*Extract to read*
######
Vision Transformers
From CNNs to Transformers
ViT Architecture
Core Idea
Patch Embedding
Full ViT Implementation
ViT Variants
DeiT (Data-efficient Image Transformer)
Swin Transformer
Using Pretrained ViTs
ViT vs CNN Comparison
Visualizing Attention
Exercises
What’s Next

Vision Transformers

From CNNs to Transformers

CNNs dominated vision for a decade with their inductive biases:

Locality (convolutions)
Translation equivariance
Hierarchical features

Vision Transformers (ViT) showed that pure attention can match or exceed CNNs, especially at scale.

ViT Architecture

Core Idea

Split image into patches → treat each patch as a token → apply transformer.

Patch Embedding

import torch
import torch.nn as nn

class PatchEmbed(nn.Module):
    """Split image into patches and embed them."""
    
    def __init__(self, img_size=224, patch_size=16, in_channels=3, embed_dim=768):
        super().__init__()
        self.img_size = img_size
        self.patch_size = patch_size
        self.num_patches = (img_size // patch_size) ** 2
        
        # Conv layer = linear projection of flattened patches
        self.proj = nn.Conv2d(in_channels, embed_dim, 
                              kernel_size=patch_size, stride=patch_size)
    
    def forward(self, x):
        # x: (B, C, H, W) -> (B, embed_dim, H/P, W/P)
        x = self.proj(x)
        # Flatten spatial dimensions: (B, embed_dim, N) -> (B, N, embed_dim)
        x = x.flatten(2).transpose(1, 2)
        return x

Full ViT Implementation

class ViT(nn.Module):
    """Vision Transformer."""
    
    def __init__(
        self,
        img_size=224,
        patch_size=16,
        in_channels=3,
        num_classes=1000,
        embed_dim=768,
        depth=12,
        num_heads=12,
        mlp_ratio=4.0,
        dropout=0.1,
    ):
        super().__init__()
        
        # Patch embedding
        self.patch_embed = PatchEmbed(img_size, patch_size, in_channels, embed_dim)
        num_patches = self.patch_embed.num_patches
        
        # Learnable [CLS] token
        self.cls_token = nn.Parameter(torch.zeros(1, 1, embed_dim))
        
        # Positional embedding (learnable)
        self.pos_embed = nn.Parameter(torch.zeros(1, num_patches + 1, embed_dim))
        self.pos_drop = nn.Dropout(dropout)
        
        # Transformer blocks
        self.blocks = nn.ModuleList([
            TransformerBlock(embed_dim, num_heads, mlp_ratio, dropout)
            for _ in range(depth)
        ])
        
        # Classification head
        self.norm = nn.LayerNorm(embed_dim)
######
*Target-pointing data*

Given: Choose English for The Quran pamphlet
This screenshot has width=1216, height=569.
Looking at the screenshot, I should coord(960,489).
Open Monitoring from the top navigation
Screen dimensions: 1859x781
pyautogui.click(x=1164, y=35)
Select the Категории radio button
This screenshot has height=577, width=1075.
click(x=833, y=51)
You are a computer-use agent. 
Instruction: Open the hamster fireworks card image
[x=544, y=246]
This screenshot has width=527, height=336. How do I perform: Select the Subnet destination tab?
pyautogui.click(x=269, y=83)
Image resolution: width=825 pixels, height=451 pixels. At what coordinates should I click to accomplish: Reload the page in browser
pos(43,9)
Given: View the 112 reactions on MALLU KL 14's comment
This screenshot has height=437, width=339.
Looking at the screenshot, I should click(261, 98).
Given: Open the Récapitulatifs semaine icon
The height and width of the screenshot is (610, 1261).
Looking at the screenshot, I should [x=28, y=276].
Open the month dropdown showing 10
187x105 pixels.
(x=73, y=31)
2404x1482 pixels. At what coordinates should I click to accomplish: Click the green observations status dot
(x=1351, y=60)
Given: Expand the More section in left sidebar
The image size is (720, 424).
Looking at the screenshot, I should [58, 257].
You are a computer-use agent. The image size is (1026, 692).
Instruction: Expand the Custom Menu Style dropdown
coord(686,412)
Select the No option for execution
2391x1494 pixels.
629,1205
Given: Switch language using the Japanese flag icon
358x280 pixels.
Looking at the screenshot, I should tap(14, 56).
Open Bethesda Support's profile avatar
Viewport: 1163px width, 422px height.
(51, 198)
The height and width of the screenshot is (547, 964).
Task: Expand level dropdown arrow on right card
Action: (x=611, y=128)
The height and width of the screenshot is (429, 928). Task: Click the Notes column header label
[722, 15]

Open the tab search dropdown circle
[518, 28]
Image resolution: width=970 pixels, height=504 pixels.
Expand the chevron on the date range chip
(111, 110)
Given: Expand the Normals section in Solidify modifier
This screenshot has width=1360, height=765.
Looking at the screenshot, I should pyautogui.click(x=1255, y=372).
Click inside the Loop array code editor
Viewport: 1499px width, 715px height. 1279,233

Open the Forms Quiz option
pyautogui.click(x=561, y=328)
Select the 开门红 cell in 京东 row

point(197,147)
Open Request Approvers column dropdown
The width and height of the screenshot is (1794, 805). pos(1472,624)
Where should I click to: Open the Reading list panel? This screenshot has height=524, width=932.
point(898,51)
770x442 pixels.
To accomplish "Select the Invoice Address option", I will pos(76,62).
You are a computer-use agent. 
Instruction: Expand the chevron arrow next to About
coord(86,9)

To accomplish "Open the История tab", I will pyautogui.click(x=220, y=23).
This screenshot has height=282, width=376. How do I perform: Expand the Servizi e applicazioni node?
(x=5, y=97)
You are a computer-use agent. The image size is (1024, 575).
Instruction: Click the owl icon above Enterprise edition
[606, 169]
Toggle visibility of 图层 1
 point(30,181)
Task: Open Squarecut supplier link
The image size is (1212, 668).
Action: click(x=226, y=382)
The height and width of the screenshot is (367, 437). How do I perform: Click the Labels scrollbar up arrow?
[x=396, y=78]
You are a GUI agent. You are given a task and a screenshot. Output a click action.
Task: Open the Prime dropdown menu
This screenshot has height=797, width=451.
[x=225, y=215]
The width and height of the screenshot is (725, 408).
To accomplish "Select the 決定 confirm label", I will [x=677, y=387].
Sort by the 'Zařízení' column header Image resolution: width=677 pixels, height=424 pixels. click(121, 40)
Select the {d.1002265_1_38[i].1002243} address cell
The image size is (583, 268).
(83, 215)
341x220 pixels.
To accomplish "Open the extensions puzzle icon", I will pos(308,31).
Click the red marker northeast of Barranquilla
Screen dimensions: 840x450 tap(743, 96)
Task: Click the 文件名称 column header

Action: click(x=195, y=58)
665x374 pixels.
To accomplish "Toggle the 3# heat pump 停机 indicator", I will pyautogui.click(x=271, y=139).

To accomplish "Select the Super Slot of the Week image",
######
Which inductive biases of CNNs does the Vision Transformers page list? You can answer without the records.

Locality (convolutions), translation equivariance, and hierarchical features.